The explosive in-between years of teenagehood have most famously been served in English literature by Romeo and Juliet, the star-crossed lovers. Baz Luhrmann's noisy cinematic realisation of Shakespeare's doomed couple seized on this aspect of the play - teenage crisis - with all the blossoming beauty and outrageous mood swings of that time of life.
"Coming of age" novels abounded in the second half of the 20th century. Roddy Doyle's skill at the genre won him the Booker for Paddy Clarke Ha Ha Ha. Salinger gave us Holden Caulfield's struggle with burgeoning adult life in Catcher in the Rye. And there was Tobias Wolff's This Boy's Life, which encapsulates the teenage dilemma, "Because I did not know who I was, any image of myself, no matter how grotesque, had power over me. This much I understand now. But the man can give no help to the boy. . ."
The trouble with suggesting these novels for teenagers is that they can be more likely to appeal to adults looking back on those transitional years with nostalgia and experience, than to kids in the midst of them, seeking certainties and directions. Teen fiction is a difficult genre to embrace, as difficult as making conversation with a strange pubescent who might land in your house and be as communicative as British comedian Harry Enfield's notorious Kevin.
One of the major challenges of teen fiction is keeping the readers engaged while providing a bridge to the darker territories of adult fiction.
Twelve or 13-year-olds who are keen readers are likely to be enjoying the Animorphs series (K.A. Applegate, Scholastic, £3.99 in UK), in which teenage heroes have the power to change into animals and birds (in good causes of course).
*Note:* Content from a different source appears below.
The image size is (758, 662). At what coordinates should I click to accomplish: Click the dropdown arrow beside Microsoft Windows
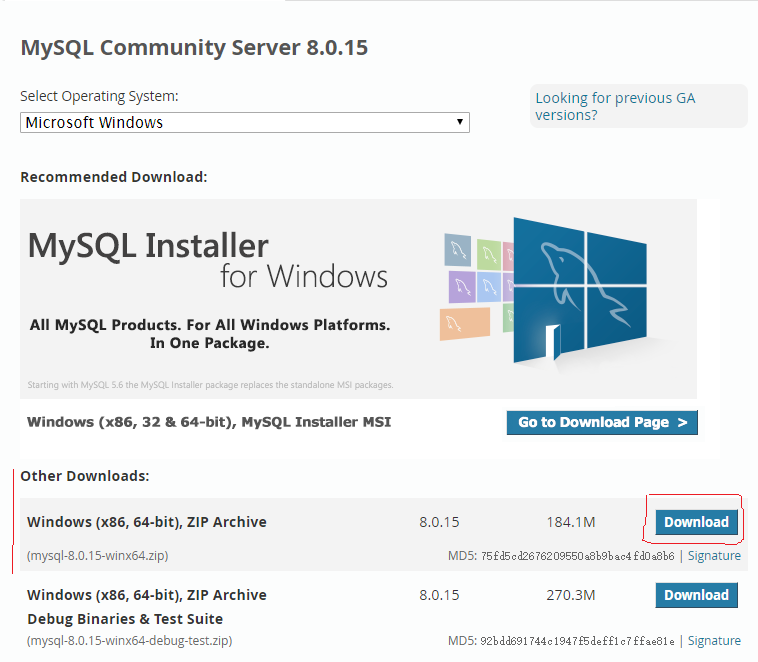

These eerie science fiction themes are popular, and carried over in a couple of new releases for the summer.
The highest profile will be The Wind Singer (Mammoth, hardback £12.99 in UK) by William Nicholson, who has an impressive list of films and plays to his credit. These include Shadowlands, the story of C.S. Lewis, Map of the Heart, and Nell. The book is futuristic, magical and encapsulates the teenage rebel crisis. It is set in the future, in a totalitarian state.
There are echoes of both The Hobbit and 1984 here. A family called Hath are somewhere near the bottom of a hyper-achievement-oriented society. The rebellious daughter, Kestrel, gets in big trouble with the authorities, and faced with a lifetime effectively being lobotomised, escapes and comes across the nominal emperor of the state, a prisoner in his tower. Although wedded more to eating chocolate buttons than liberating his people, the emperor gives the girl the instruction she needs to free them all from the tyranny of an exam-based system - no doubt a people-pleaser for Nicholson's target audience.
Supernatural spookiness also pervades the Hex series. Hex: Ghosts (Macmillan, circa £9.99 in UK) is the third in a series by young British writer Rhiannon Lassiter, whose mother, Mary Hoffman, writes children's books. The premise is that certain individuals have a gene which links them into the computer network, and because of this access they are enemies of the state (again).
Raspberries on the Yangtze (Simon & Schuster, £7.99 in UK) has a delicious title, a beautiful jacket, and a highly likeable story and style. Karen Wallace, the author, has based it on her childhood in rural Canada. It is simple and comforting, for the child in the teenager, but deals with absorbing issues such as sex and the role of the parent. Another appealing paperback for a young teenager is Flame Angels (Mammoth, £4.99)
with Dermot Bolger, Joseph O'Connor and John McGahern among its contributors. I particularly liked the first story, about a young girl temporarily homeless, by June Considine. This anthology also has the advantage of Irish settings.
Vincent Banville, author of the Hennessy series for young teenage boys, says the need for scenarios to which kids could relate was the motivation for his teen-aimed books, but that few other Irish writers seem to be still angling for male readers in this way. Have they just given up?
Or, when all is said and done, should teenagers be dipping into and experimenting with "adult" fiction instead? A random survey of adults in their 20s to 40s on what they read as teenagers brought up names such as Terry Pratchett, Kurt Vonnegut, and P.G. Wodehouse! After all, enjoyment is the key. It's surprising that parents tend to go for "modern" contemporary releases when there are such riches still on the market that have the patina of age. The Anne of Green Gables books by L.M. Montgomery, which I adored in the distant past, are still around; no sex or drugs in any of these, set in the Canadian province of Prince Edward Island around the turn of the century. But then I was a pure child, backward some might say. Once my bookworm mother, obviously concerned about this quandary of the right reading for teenagers, bought home a couple of contemporary American books about teenage girls which featured dilemmas over which dress to wear to the prom and how to do their hair: the onset of periods might have featured. I fled back to Prince Edward Island.
If your teens aren't for the classics - but are a little too old for the new releases, perhaps Alex Garland's The Beach or a John Grisham might grab them. Not the greatest writing in the world, but good yarns. Grisham could well be the bridge to Dostoevsky.